Given that you already have a collection of assets, you can now start working with them to create your video composition.

A common pipeline for working with assets in Mosaico involves loading, managing, and combining assets to create a video sequence. The later will be covered in another section, but here is how you can perform basic operations with assets solely.

Loading Assets

For the video composition process to start, you need to load your media into assets. If you already know where and how a certain content should be displayed, you can directly create the corresponding assets by calling the asset type class methods or using the asset factory system.

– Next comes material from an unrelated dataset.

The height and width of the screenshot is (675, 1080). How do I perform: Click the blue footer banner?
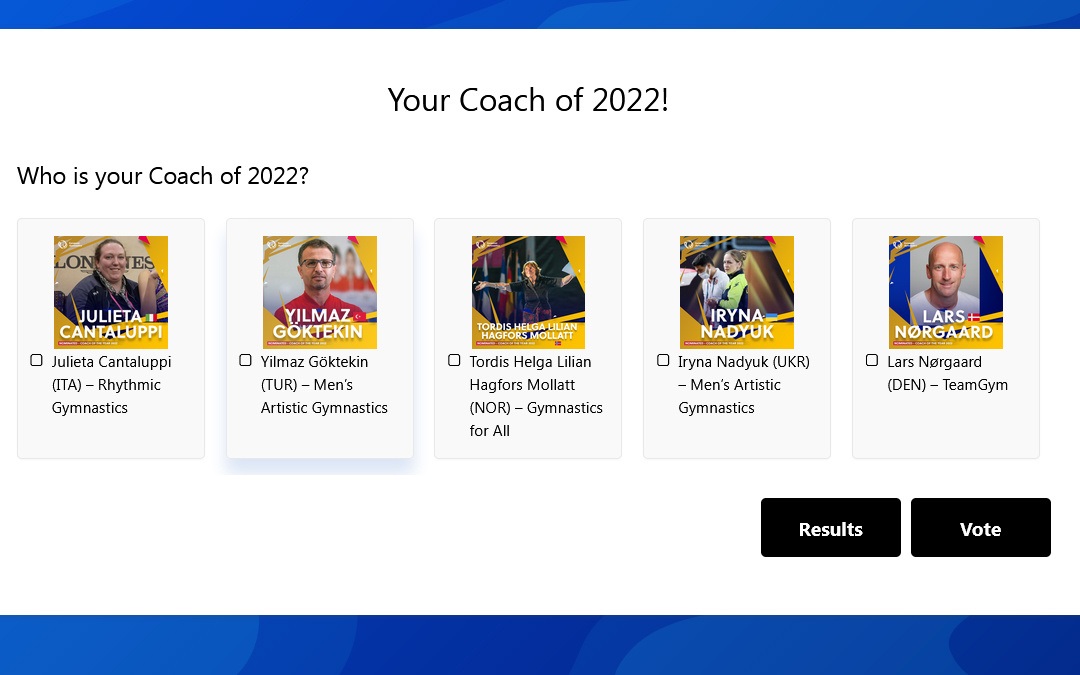(540, 645)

from mosaico.assets import ImageAsset

image = ImageAsset.from_path("logo.png")
from mosaico.assets import TextAsset

text = TextAsset.from_data("Hello World")
from mosaico.assets import create_asset

asset = create_asset("image", path="logo.png")
from mosaico.assets.utils import convert_media_to_asset

asset = convert_media_to_asset(media_object)

Managing Asset Parameters

All assets have parameters that control their appearance and behavior. You can update these parameters to customize how assets are displayed in your video composition.

# Update text styling
text_asset = text_asset.with_params({
    "font_size": 48,
    "font_color": "#FFFFFF",
    "align": "center"
})

Best Practices

When working with assets, consider the following best practices to ensure your video composition is well-organized and efficient:

  1. Organization

    • Use meaningful asset IDs
    • Group related assets together
    • Maintain clear asset hierarchies
  2. Performance

    • Optimize image sizes before loading
    • Use appropriate audio formats
    • Clean up unused assets
  3. Maintainability

    • Document asset metadata
    • Use consistent naming conventions
    • Keep asset parameters organized
  4. Reusability

    • Create reusable asset templates
    • Share common parameters
    • Use asset references effectively

Workflow Benefits

This two-stage approach provides several advantages:

  1. Clean Separation of Concerns

    • Media handling is separated from production logic
    • Clear distinction between raw and processed content
    • Easier content management
  2. Flexible Content Pipeline

    • Raw content can be processed differently for different uses
    • Same media can create different types of assets
    • Easy integration with external content sources
  3. Professional Workflow

    • Mirrors professional video production processes
    • Clear stages for content preparation
    • Organized asset management
  4. Resource Optimization

    • Raw content is processed only when needed
    • Multiple assets can reference same media
    • Efficient resource usage

Conclusion

Understanding this distinction between Media and Assets is fundamental to working effectively with Mosaico, as it reflects the natural progression from raw content to finished video production.